The MND Research Collective was launched in 2020 and is a concept co-designed with around 50 experts from lived experience, medicine, healthcare, and research. The MND Research Collective is not a new entity or organisation, but rather the coming together of existing groups, organisations and stakeholders under a shared focus and vision and with a common agenda.
From this shared goal and focus The MND Research Collective creates a joint approach to solving complex problems. It aims to encourage and facilitate a collective approach to research that enables better outcomes for people living with MND.
MND is an incredibly complex disease and presents an enormous challenge for the MND research community. The causes the disease or what controls the progression remains unknown. Together with the lack of effective treatments, it is a problem that cannot be solved in isolation, but rather will take a collective approach of the brightest minds across the research and health care landscape working together with people with MND to bring an end to the disease.

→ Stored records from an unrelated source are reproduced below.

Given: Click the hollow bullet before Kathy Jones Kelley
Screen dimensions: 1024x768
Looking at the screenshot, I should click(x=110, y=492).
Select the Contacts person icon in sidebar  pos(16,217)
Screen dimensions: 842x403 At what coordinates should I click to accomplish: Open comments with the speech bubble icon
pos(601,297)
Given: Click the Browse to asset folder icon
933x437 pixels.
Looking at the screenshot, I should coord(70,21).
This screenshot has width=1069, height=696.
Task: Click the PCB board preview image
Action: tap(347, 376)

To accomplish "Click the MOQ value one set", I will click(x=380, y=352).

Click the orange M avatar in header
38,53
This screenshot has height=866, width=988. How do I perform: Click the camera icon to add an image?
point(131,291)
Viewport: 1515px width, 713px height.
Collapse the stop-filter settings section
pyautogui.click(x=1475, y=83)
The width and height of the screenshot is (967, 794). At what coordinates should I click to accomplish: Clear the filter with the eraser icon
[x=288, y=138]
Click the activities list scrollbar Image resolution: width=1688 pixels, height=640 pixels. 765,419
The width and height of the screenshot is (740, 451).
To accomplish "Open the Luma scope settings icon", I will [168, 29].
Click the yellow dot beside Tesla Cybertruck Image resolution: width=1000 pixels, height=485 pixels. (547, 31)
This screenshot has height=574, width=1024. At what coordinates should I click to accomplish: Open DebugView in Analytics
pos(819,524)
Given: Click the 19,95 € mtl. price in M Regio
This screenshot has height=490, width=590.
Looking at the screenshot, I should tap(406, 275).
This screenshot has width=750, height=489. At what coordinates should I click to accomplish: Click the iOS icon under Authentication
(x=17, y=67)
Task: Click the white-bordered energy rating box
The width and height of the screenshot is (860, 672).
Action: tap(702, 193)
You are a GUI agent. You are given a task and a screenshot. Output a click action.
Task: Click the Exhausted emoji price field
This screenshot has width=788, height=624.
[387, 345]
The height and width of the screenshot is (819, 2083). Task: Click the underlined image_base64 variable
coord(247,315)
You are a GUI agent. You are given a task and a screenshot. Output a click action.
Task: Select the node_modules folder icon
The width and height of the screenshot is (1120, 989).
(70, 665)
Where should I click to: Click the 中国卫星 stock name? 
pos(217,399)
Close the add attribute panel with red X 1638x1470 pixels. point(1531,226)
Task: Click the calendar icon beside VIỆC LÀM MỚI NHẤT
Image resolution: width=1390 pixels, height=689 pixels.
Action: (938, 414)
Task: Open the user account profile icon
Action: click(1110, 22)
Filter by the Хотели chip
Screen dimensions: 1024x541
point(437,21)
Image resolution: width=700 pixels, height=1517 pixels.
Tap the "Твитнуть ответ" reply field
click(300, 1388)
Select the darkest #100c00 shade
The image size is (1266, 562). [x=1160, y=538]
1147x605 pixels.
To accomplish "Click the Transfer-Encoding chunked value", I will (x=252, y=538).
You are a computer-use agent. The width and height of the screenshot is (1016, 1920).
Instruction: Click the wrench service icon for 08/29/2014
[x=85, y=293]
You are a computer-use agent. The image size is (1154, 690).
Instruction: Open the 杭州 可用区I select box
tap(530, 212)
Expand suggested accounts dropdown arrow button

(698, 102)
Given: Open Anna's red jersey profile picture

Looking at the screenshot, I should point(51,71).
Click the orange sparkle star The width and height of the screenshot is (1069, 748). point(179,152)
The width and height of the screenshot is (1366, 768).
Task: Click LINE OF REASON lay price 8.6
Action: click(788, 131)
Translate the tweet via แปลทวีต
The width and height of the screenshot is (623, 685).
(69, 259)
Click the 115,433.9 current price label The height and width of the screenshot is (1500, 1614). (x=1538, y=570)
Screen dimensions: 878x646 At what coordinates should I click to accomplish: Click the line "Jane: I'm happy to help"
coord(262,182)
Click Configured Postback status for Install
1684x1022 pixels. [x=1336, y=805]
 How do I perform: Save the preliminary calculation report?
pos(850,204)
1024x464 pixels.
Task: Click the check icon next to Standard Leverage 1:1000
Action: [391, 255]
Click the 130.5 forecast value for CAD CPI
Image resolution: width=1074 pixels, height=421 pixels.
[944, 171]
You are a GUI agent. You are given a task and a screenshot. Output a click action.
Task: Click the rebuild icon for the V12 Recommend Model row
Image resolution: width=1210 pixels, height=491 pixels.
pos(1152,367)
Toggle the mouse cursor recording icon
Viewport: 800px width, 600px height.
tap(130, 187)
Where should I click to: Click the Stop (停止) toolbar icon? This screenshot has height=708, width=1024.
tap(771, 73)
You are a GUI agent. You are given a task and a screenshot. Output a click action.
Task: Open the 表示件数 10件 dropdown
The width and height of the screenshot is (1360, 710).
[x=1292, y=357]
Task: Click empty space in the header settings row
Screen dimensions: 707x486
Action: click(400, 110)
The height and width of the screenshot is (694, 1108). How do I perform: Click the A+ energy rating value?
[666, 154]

Solving a complex problem is an enormous and almost impossible task for an individual or individual organisation to achieve. Considered a rare disease, MND has not received the attention and funding needed to enable researchers, and healthcare practitioners to advance their understanding of the disease, develop and provide access to promising treatments, and ensure delivery of equitable best practice standard of care. Since 2014, commencing with the success of the ice-bucket challenge in both raising the profile and funding of MND both here and worldwide, there has been an incredible influx in research investment and a burst of momentum and optimism. This presents a unique opportunity to bring together key stakeholders across the MND landscape, with the voices of people with MND at the centre, to work together in effective and impactful ways. Through shared goals and objectives, we saw an opportunity to drive meaningful change in the sector through the establishment of an MND Collective.
We are now accepting applications for membership to the MND Research Collective. Membership is free and is open to MND researchers, MND professionals and people with lived experience of MND. As a member of the MND Research Collective, you will receive regular email updates. Research members will have access to the MND researcher database and a mentoring program, both of which are due to be launched late 2024. To sign up to be a member of the Collective, please fill in the registration form.
The MND Collective board has representation from both FightMND and MND Australia, as well from state MND associations, the MND and Me Foundation, MND researchers, clinicians, allied health professionals and the lived experience community. To advise the board are three advisory committees: the Discovery Research Expert Driving Team, the Clinical Care Expert Driving Team and the Lived Experience Research Advisory Panel.